Pomyślałam więc, że wiele z Was może mieć podobne pytania w swojej głowie, dlatego postanowiłam porozmawiać na temat wyboru pierwszych bucików na jesień/zimę z najlepszym ekspertem w tej dziedzinie jakiego znam i któremu powierzyłam stopy moich dzieci już 3 lata temu 😉
Na moje pytania odpowiada dziś Pan Cezary Kudrzyn – Właściciel i twórca marki „EMEL”, laureat prestiżowych nagród i wyróżnień. Założyciel „Akademii Małej Stopy”. Najlepszy ekspert w dziedzinie dziecięcych stópek, jakiego znam i człowiek, którego prywatnie bardzo podziwiam. Osoba z największą pasją, jaką dane mi było poznać. Do dziś jesteśmy w stałym kontakcie, a ja po przegadanych godzinach wciąż bardziej i bardziej nie mogę uwierzyć, że są na świecie jeszcze tak wspaniali ludzie ( ale właściwie – przeczytaj sobie TEN TEKST, gdzie opisywałam Ci moje odczucia po wizycie w manufakturze Emel).

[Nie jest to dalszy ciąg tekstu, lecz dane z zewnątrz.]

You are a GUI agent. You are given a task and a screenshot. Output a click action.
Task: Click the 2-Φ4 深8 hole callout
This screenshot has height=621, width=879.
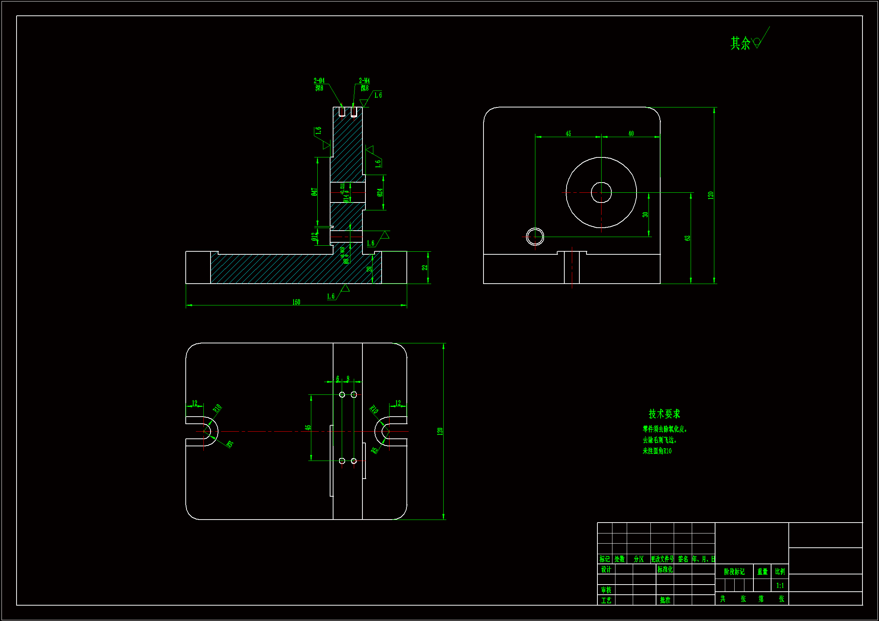[x=319, y=84]
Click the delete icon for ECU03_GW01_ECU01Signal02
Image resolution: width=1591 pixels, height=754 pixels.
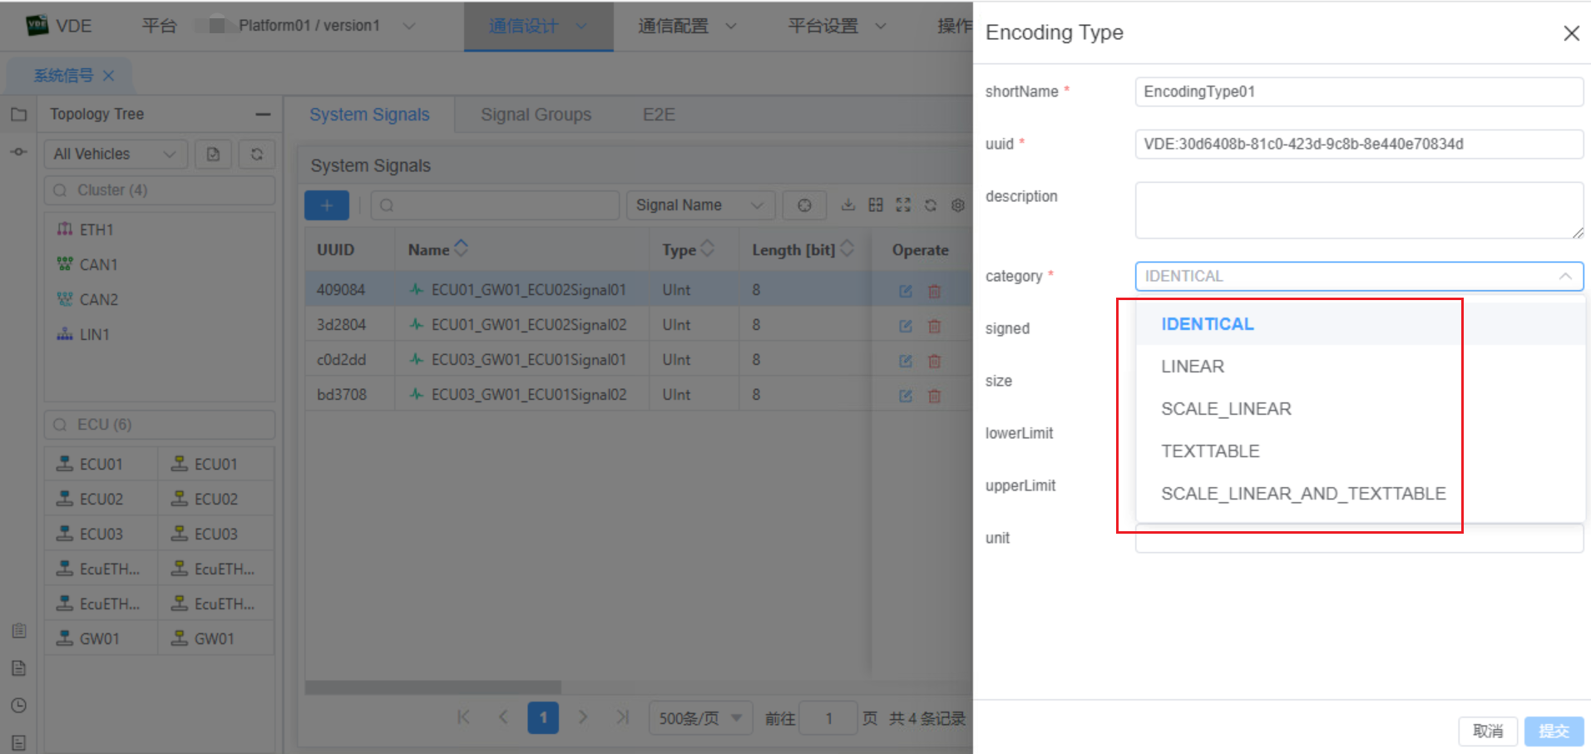pos(934,395)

JAKIE PIERWSZE BUTY DO CHODZENIA DLA NIEMOWLAKA WYBRAĆ JESIENIĄ/ZIMĄ – WYWIAD Z EKSPERTEM
Panie Cezary, mam już podstawową wiedzę na temat idealnych pierwszych bucików – wiem, że nie mogą być sztywne, powinny mieć cienką i elastyczną podeszwę, nie mogą być za duże ani ciężkie, koniecznie muszą mieć szerokie okrągłe noski. Ale jak to odnieść do zimowych butów dla malca, który naprawdę dopiero zaczyna swoją przygodę z chodzeniem? Co z tą cienką i elastyczną podeszwą w kozaczkach? Rozważać w ogóle typowe, kozaczkowe buty czy stawiać na trzewiki i – nie wiem – szukać jakiś wkładek termicznych? Coś takiego w ogóle występuje w rozmiarze 18/19? 🙂
Malec stawiający pierwsze kroczki, zanim wybierze się na spacery w zimowym obuwiu, powinien pewnie maszerować po domu na bosaka lub w skarpecie antypoślizgowej. To naprawdę niezwykle ważny moment w rozwoju dziecka. Opanowanie chodzenia to trudna sztuka i ogromne wyzwanie dla maluchów. Powinniśmy tego przynajmniej nie utrudniać, kupując na start źle dopasowane buciki. Cóż, jedną z najtrudniejszych opcji jaką możemy zafundować dziecku na pierwsze butki to kozak. Dlaczego trudny? Każdy but dziecięcy, a w szczególności but zimowy musi być idealnie dopasowany do dziecięcej stopy. Kozak jest bucikiem, który niezwykle trudno dobrze dopasować do małej nóżki. Kozak to typ buta wsuwanego, przez co nigdy po włożeniu nie dolega idealnie do stopy. Sporo modeli posiada boczny zamek lecz w wielu przypadkach pomaga on jedynie włożyć stopę i ma niewiele wspólnego z dopasowaniem buta. W kozaczkach często mamy sytuację, że but trzyma się na łydce, a stopa luźno „dzwoni” w buciku. Gdy nóżka jest mniej pulchna to często pieta jest luźna i kozaczki dziecku klapią. Nasz malec w zbyt luźnym obuwiu wielokrotnie bardziej narażony jest na kontuzję stopy, ponadto źle dopasowany but wynaturza sposób chodzenia, co u osoby uczącej się chodzić będzie miało poważne konsekwencje w późniejszych latach. Wybierając kozaki na pierwsze buty musimy bardzo dobrze dopasować je do dziecięcej stopy. Kozaczek moim zdaniem to nie najlepszy wybór jako pierwszy bucik. Najlepszym zimowym bucikiem na start będzie sznurowany trzewik, który dużo łatwiej można dopasować do dziecięcej stopy.
Czy gruba podeszwa?
Każda podeszwa z grubszym protektorem będzie mniej elastyczna, za to bardziej ciepła i mniej śliska na śniegu, musimy iść na kompromis i sami zdecydować. Na szczęście te pierwsze zimowe spacery nie są zbyt długie. Pamiętajmy, że przed poślizgiem na lodzie nie uchroni nas żadna podeszwa!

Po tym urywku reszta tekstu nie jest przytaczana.